ヨルの探偵Ⅰ
反論しようにも、急に酔いが回ってきて頭が働かない。
「(……まただ)」
マレくんと飲むと、気づけば高確率で酔っている。というか酔わされている。
やめて、と言葉でなく手で制止しようとするも、逆にその手を掴まれ、マレくんの手が後頭部に回った。
まずい、と思う暇もなく、強く引かれて唇が重なる。
「ん、ぅっ」
「もっと口開けテ〜、ボクとアソボ」
息継ぎする間もない口付けに、抵抗できずに下から睨みあげる。
睨んだところでダメージはないけど、このままではマレくんのペースに乗せられると必死に抵抗した。
なに急にサカってきてるんだこのお馬鹿さんは!
そう内心怒り狂いながらも、身体は正直だ。力が末端から抜けていく。
もうむりと眉を寄せ、マレくんを至近距離で睨むと限界を見計らったように唇が離れた。
つーっと互いの口を唾液が引く。私で遊ぶように唇をぺろっと舐めてから離れたマレくんが、にやにやした顔で笑うから、もう一度睥睨した。
「えっち! 馬鹿マレくん!」
「ご馳走デシタ」
「ごちそうさまでしたじゃないっ、んんッ! ちょっと、もう! 跡つけたでしょ!」
勝手にキスマークを付けたマレくんを睨みつけながら、距離を取る。油断も隙もない。
鬱血痕を付けられたはずの首元を両手で押さえながら、後ずさりしてマレくんに「シャーッ!」と威嚇した。
「警戒するヨルもカワイイネ〜、食べちゃいたいヨ」
「やだ! もう帰る!」
これ以上ここにいたら本当に食べられかねない。可愛い顔して鬼畜性欲魔人なんだから……。

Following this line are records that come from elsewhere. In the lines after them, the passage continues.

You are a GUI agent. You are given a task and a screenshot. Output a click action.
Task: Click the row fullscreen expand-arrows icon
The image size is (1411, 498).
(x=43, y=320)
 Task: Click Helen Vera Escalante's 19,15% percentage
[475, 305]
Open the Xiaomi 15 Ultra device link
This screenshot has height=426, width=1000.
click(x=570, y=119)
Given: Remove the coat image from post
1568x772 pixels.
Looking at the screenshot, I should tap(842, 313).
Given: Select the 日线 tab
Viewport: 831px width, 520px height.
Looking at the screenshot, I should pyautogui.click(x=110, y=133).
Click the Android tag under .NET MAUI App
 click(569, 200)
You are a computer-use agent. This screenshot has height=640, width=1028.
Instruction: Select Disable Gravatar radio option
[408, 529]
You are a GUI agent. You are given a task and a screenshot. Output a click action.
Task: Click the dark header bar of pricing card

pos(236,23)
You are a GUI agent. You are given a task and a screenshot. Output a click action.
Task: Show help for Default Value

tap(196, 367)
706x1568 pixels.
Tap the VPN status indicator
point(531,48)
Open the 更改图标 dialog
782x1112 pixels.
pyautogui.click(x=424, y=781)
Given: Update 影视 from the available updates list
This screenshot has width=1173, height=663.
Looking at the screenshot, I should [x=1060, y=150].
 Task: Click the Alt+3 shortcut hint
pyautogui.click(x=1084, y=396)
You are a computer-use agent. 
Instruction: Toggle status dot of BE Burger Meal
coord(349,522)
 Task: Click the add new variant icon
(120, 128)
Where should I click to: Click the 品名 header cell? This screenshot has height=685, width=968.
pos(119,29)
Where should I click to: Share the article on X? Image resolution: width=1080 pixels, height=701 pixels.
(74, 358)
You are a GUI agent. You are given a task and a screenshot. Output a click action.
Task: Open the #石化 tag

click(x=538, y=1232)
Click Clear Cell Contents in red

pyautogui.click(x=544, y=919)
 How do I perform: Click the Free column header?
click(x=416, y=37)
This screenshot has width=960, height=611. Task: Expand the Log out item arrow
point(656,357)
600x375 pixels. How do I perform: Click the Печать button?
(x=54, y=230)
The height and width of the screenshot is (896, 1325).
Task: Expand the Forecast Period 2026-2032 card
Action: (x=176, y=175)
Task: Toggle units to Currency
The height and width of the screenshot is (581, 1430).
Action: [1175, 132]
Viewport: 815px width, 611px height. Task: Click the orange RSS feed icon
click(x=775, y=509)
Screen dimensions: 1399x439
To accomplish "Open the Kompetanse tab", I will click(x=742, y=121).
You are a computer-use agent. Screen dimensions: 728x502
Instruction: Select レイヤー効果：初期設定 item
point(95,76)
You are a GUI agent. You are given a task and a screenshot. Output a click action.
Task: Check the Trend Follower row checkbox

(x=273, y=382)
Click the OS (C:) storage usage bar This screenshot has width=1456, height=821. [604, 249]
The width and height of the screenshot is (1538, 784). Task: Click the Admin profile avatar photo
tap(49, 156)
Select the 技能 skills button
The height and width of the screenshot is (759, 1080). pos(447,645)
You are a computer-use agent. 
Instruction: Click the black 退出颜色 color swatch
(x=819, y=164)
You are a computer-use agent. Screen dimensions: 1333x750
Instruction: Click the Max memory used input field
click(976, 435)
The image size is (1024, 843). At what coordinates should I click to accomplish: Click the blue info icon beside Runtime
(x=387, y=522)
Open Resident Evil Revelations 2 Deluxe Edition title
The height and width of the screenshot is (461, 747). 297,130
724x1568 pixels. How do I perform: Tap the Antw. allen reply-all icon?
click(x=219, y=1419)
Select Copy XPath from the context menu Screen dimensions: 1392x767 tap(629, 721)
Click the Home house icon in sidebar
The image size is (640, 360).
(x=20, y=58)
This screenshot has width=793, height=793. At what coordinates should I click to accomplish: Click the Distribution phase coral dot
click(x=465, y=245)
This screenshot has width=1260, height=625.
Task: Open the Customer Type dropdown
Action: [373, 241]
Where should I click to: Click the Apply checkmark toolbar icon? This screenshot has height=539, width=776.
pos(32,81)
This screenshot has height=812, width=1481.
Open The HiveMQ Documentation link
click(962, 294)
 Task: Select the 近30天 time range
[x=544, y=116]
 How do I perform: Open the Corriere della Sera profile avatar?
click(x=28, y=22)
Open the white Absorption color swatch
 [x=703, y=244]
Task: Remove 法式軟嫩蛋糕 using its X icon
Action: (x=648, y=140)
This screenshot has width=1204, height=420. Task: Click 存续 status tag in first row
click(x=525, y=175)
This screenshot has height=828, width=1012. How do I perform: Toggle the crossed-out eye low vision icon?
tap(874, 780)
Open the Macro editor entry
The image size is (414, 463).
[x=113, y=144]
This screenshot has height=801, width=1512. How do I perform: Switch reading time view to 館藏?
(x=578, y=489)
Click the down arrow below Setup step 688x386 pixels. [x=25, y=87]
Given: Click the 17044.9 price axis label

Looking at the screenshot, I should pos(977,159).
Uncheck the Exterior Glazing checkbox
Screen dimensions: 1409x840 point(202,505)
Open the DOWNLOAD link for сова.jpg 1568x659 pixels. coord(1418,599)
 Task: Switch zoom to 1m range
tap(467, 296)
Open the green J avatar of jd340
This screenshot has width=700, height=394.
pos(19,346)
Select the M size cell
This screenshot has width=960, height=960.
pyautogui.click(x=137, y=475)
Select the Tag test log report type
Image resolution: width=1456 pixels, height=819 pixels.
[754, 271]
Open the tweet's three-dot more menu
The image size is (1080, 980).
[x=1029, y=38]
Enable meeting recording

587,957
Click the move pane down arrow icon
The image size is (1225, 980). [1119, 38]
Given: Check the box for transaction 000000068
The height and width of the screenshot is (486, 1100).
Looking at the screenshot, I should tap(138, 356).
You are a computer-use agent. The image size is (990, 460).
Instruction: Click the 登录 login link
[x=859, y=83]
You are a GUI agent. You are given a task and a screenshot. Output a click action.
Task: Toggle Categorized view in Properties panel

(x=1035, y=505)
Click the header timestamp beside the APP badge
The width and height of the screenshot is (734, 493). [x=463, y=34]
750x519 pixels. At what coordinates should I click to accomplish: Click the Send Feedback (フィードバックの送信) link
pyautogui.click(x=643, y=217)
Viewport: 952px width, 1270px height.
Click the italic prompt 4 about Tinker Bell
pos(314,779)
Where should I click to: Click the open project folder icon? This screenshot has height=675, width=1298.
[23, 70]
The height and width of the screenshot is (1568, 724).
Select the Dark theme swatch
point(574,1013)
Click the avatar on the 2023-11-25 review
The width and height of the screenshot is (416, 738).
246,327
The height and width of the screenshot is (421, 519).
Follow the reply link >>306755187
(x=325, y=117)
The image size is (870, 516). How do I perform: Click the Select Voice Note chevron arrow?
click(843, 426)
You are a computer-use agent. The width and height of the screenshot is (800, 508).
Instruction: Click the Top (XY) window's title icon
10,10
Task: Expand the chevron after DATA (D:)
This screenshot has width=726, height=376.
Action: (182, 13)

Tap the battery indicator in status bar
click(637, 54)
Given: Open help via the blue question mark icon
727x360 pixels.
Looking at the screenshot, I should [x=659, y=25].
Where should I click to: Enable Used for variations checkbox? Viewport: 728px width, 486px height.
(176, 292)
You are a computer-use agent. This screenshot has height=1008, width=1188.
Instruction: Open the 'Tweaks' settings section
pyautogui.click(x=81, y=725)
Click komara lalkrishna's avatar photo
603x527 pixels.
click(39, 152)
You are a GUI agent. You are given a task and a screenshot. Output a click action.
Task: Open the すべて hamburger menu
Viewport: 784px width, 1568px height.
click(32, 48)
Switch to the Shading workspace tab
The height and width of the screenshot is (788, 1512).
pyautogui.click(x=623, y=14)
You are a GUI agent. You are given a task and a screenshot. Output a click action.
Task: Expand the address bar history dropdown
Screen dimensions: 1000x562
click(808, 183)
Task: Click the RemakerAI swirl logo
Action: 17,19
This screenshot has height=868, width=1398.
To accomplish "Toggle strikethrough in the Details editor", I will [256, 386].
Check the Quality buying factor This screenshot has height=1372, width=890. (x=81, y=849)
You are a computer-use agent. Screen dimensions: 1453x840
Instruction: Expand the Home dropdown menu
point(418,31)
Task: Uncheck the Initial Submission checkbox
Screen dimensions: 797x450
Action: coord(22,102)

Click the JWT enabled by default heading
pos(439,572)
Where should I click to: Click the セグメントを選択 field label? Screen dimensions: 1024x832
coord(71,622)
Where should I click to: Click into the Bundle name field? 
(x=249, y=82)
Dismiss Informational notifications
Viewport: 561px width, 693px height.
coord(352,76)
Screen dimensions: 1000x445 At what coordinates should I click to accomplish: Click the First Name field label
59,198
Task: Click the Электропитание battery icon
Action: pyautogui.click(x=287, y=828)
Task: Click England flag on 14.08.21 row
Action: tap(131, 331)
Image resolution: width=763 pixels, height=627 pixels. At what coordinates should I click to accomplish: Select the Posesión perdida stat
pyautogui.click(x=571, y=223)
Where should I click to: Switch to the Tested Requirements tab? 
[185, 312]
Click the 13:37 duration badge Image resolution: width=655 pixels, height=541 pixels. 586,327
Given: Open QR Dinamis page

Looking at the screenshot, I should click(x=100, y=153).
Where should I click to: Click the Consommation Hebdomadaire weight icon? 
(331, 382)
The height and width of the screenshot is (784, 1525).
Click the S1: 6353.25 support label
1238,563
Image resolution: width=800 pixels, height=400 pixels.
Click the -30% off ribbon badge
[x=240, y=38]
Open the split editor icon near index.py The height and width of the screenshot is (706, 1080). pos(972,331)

「ホントに帰るノ? バイバーイ」と気ままな音色を響かせるマレくんを無視してBARを出た。静まり返ってる路地裏に疑問が溶けていく。
「なんで、いつも口で勝てなんだろ」
もう3時半を回った深夜の時間帯。不満を口にして夜空に浮かぶ三日月を見上げながら路地裏を抜けた。
勝てないのはいつものことだけど。
私だってよく口が回る方なのに。マレくんにだけはいつも勝てない。悔しい。